Advantages and disadvantages of k-means

K-means is useful and efficient in many machine learning contexts, but has some distinct weaknesses.

Advantages of k-means

Relatively simple to implement.

Scales to large data sets.

Always converges.

Allows warm-starting the positions of centroids.

Smoothly adapts to new examples.

Can be generalized to clusters of different shapes and sizes, such as elliptical clusters.

Generalizing k-means

A straightforward implementation of k-means can struggle with clusters of different densities and sizes. The left side of Figure 1 shows the clusters we'd expect to see, while the right side shows the clusters proposed by k-means.

Two graphs side-by-side. The first showing a dataset with somewhat obvious clusters. The second showing an odd grouping of examples after running k-means.
Figure 1: Ungeneralized k-means example.

For better performance on imbalanced clusters like the ones shown in Figure 1, you can generalize, that is, adapt, k-means. Figure 2 shows three different datasets clustered with two different generalizations. The first dataset shows k-means without generalization, while the second and third allow for clusters to vary in width.

Three graphs showing k-means without generalization, then k-means
       allowing for varying widths, then k-means allowing for varying widths
       across dimensions.
Figure 2: k-means clustering with and without generalization.

This course doesn't cover how to generalize k-means, but those interested should see Clustering – k-means Gaussian mixture models by Carlos Guestrin from Carnegie Mellon University.

Disadvantages of k-means

\(k\) must be chosen manually.

Results depend on initial values.

For low \(k\), you can mitigate this dependence by running k-means several times with different initial values and picking the best result. As \(k\) increases, you need k-means seeding to pick better initial centroids For a full discussion of k-means seeding, see "A Comparative Study of Efficient Initialization Methods for the K-means Clustering Algorithm," by M. Emre Celebi, Hassan A. Kingravi, and Patricio A. Vela.

Difficulty clustering data of varying sizes and densities without generalization.

Difficulty clustering outliers.

Centroids can be dragged by outliers, or outliers might get their own cluster instead of being ignored. Consider removing or clipping outliers before clustering.

Difficulty scaling with number of dimensions.

As the number of dimensions in the data increases, a distance-based similarity measure converges to a constant value between any given examples. Reduce dimensionality either by using PCA on the feature data or by using spectral clustering to modify the clustering algorithm.

Curse of dimensionality and spectral clustering

In these three plots, notice how, as dimensions increase, the standard deviation in distance between examples shrinks relative to the mean distance between examples.
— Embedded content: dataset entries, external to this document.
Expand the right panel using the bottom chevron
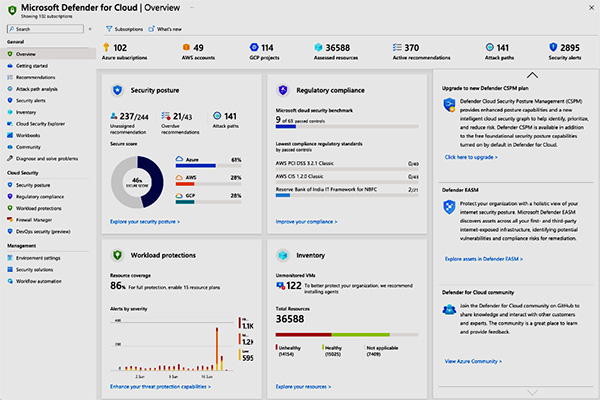Viewport: 600px width, 400px height. click(532, 392)
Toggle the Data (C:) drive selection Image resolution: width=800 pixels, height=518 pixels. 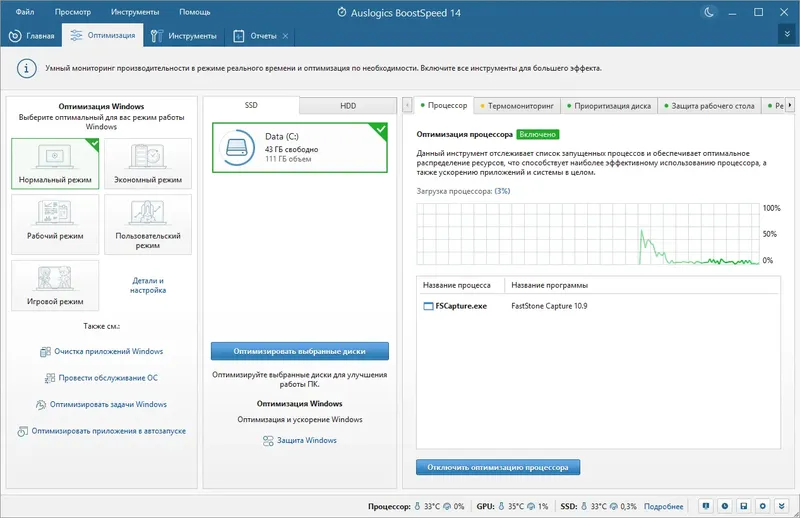(300, 147)
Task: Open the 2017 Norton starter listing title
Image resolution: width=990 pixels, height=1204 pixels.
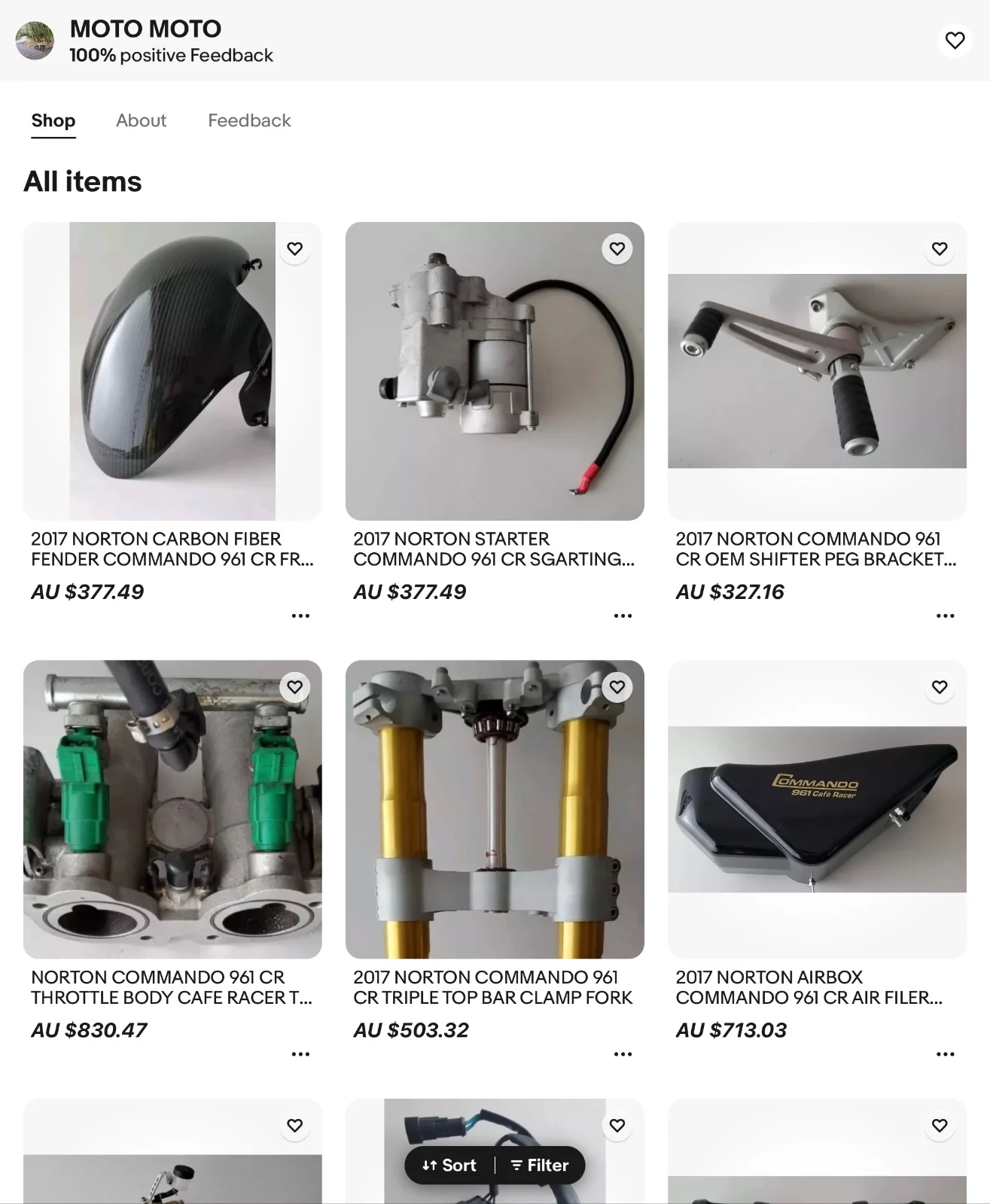Action: (494, 549)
This convergence means that k-means becomes less effective at distinguishing between examples as the dimensionality of the data increases. This is referred to as the curse of dimensionality.

Three plots that show how the standard deviation of distance between examples decreases as the number of dimensions increases
Figure 3: A demonstration of the curse of dimensionality. Each plot shows the pairwise distances between 200 random points.

You can avoid this diminishment in performance with spectral clustering, which adds pre-clustering steps to the algorithm. To perform spectral clustering:

  1. Reduce the dimensionality of feature data by using PCA.
  2. Project all data points into the lower-dimensional subspace.
  3. Cluster the data in this subspace using your chosen algorithm.